SAN FRANCISCO (Reuters) – In January, the Federal Reserve delivered what investors took as a kind of love letter, a rate-hike pause that sent stock markets soaring. On Valentine’s Day, U.S. central bankers offered tender missives of a different sort.
FILE PHOTO: The Federal Reserve building is pictured in Washington, DC, U.S., August 22, 2018. REUTERS/Chris Wattie/File Photo
“Roses are red, Blah blah blah blah,” Minneapolis Federal Reserve Bank President Neel Kashkari, one of the Fed’s most ardent doves, tweeted early on Thursday. “Blah blah blah blah blah, There’s still slack in the labor market.”
The Chicago Fed went for a more Shakespearean style, tweeting, “To raise, or not to raise? That is the question.”

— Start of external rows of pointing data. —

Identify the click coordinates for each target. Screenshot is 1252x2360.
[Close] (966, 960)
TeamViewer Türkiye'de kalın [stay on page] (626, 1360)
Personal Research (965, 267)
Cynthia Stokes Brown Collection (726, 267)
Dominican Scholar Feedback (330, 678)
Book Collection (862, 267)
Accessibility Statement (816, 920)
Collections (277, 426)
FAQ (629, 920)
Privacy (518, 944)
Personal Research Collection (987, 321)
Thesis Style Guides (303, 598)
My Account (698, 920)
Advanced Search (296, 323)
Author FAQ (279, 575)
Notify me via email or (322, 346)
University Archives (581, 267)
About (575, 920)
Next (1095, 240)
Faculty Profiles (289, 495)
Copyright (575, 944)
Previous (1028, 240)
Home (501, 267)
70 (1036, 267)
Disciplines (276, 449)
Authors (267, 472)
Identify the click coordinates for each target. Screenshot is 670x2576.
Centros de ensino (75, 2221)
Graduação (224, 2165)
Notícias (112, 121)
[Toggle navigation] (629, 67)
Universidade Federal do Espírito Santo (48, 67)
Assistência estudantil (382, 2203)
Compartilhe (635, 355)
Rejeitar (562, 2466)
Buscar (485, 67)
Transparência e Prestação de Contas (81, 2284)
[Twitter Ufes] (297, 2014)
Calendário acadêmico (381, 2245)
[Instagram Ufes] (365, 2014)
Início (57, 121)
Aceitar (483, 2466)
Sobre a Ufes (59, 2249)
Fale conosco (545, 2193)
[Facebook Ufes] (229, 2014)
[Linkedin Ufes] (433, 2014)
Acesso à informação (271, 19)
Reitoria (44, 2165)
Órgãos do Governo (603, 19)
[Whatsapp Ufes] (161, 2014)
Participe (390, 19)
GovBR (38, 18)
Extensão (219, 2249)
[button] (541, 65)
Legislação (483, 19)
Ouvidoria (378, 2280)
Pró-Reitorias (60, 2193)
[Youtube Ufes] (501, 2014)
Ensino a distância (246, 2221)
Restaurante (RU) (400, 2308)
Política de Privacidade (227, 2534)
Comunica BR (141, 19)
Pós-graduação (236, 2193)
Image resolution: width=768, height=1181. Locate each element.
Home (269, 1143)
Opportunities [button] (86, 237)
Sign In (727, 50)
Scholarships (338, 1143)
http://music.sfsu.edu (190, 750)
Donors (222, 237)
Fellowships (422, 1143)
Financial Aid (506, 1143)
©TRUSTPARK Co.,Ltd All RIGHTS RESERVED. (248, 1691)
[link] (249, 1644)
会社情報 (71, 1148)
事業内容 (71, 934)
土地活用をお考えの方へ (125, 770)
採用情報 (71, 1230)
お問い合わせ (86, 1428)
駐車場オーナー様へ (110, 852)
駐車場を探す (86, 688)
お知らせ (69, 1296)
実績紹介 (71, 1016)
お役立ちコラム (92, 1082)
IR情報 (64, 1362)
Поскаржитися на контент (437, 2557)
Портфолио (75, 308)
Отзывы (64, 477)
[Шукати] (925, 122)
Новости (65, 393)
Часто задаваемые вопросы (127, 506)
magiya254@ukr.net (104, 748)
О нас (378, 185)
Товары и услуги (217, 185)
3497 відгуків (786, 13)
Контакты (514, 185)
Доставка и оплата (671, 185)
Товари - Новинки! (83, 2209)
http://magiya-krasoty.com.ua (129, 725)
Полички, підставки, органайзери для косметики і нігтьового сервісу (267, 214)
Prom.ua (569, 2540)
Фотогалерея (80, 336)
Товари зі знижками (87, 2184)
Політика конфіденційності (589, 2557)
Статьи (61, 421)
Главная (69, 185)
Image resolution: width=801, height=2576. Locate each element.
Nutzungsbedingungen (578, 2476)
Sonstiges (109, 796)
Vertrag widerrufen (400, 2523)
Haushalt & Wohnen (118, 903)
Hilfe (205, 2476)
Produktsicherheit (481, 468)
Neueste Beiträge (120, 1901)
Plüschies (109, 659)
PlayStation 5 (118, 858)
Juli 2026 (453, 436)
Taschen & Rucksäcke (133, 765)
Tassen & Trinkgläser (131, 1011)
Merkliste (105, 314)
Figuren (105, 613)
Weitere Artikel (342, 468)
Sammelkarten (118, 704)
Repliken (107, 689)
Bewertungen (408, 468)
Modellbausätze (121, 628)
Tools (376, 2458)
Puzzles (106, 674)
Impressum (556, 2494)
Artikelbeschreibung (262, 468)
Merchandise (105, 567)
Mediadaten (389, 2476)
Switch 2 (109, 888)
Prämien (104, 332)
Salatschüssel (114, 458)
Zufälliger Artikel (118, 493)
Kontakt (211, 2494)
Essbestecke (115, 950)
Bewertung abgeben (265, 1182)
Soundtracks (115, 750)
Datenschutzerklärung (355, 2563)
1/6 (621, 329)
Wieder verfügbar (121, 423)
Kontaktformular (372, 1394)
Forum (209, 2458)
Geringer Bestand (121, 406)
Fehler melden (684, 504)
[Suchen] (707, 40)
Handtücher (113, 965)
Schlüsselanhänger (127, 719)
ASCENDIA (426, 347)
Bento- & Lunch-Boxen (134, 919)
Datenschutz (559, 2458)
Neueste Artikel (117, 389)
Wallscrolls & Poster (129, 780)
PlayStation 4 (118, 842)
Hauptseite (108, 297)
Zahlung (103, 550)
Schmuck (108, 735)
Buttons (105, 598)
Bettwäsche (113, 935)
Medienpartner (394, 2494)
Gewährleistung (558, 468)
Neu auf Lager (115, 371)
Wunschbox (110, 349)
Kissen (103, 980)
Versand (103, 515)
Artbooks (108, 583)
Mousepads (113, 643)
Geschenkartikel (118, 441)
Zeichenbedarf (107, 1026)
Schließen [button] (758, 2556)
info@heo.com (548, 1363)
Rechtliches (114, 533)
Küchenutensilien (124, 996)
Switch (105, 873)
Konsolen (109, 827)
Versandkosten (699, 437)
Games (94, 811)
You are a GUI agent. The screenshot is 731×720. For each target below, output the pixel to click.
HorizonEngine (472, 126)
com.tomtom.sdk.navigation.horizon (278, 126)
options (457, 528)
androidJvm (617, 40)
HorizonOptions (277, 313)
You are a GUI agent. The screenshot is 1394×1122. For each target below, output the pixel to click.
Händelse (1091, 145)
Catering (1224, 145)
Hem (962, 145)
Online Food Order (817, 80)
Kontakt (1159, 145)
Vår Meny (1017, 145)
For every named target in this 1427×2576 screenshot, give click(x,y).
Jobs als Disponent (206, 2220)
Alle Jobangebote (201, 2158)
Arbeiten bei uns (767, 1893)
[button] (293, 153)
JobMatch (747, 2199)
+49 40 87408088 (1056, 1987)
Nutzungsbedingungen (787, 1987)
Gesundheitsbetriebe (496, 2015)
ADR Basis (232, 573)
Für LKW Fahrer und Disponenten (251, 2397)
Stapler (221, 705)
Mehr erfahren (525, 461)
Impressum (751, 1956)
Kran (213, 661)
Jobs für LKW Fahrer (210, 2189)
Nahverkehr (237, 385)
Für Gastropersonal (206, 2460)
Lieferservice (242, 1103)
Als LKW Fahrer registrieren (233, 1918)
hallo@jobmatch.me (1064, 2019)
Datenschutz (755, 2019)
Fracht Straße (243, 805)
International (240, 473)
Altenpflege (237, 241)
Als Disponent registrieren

Fed banks, economists, and others have delivered annual #Fedvalentines via Twitter most years since 2012, when Ben Bernanke was Fed chair and policy stimulus was the punch line of many a stilted rhyme. At its peak, the hashtag had hundreds of tweets with all kinds of rhyme schemes and musical references.
Unlike what are probably the most famous tweets about the U.S. central bank — barbs from U.S. President Trump, including, on Christmas Eve 2018, “the only problem our economy has is the Fed” — Thursday’s Fed tweets were benign.
The New York Fed issued a series of postcard-style love notes to Long Island, Puerto Rico, and other places across its district.
The St. Louis Fed tweeted about a data series tracking the price of chocolate, and linked to a 2006 take from the Richmond Fed on the economics of marriage.
The Minneapolis Fed took a more policy-oriented approach with its tweets, including, “Love is warm, so is a cup of tea, but we need big banks, to hold lots more equity.”
“We were inspired by past Fed Valentines and thought it would be fun to turn our thoughts on policy into poetry,” Minneapolis Fed spokeswoman Alyssa Augustine said, adding that the tweets were part of an effort to “create a more approachable image for the Fed.”
Augustine’s personal effort read: “Roses are red, it’s long been our canticle, that many big banks, should hold at least 23% capital.
Atlanta Fed did not tweet any love notes, and indeed delivered a downer: it slashed its GDP forecast for the fourth quarter to 1.5 percent, from 2.5 percent a week ago. But it got into the swing, changing its Twitter profile to sport a red heart.
And the Richmond Fed? “Roses are red, violets are blue,” it tweeted, with a photo of its chief Tom Barkin. “Who’s our favorite FOMC policymaker? It’s you!”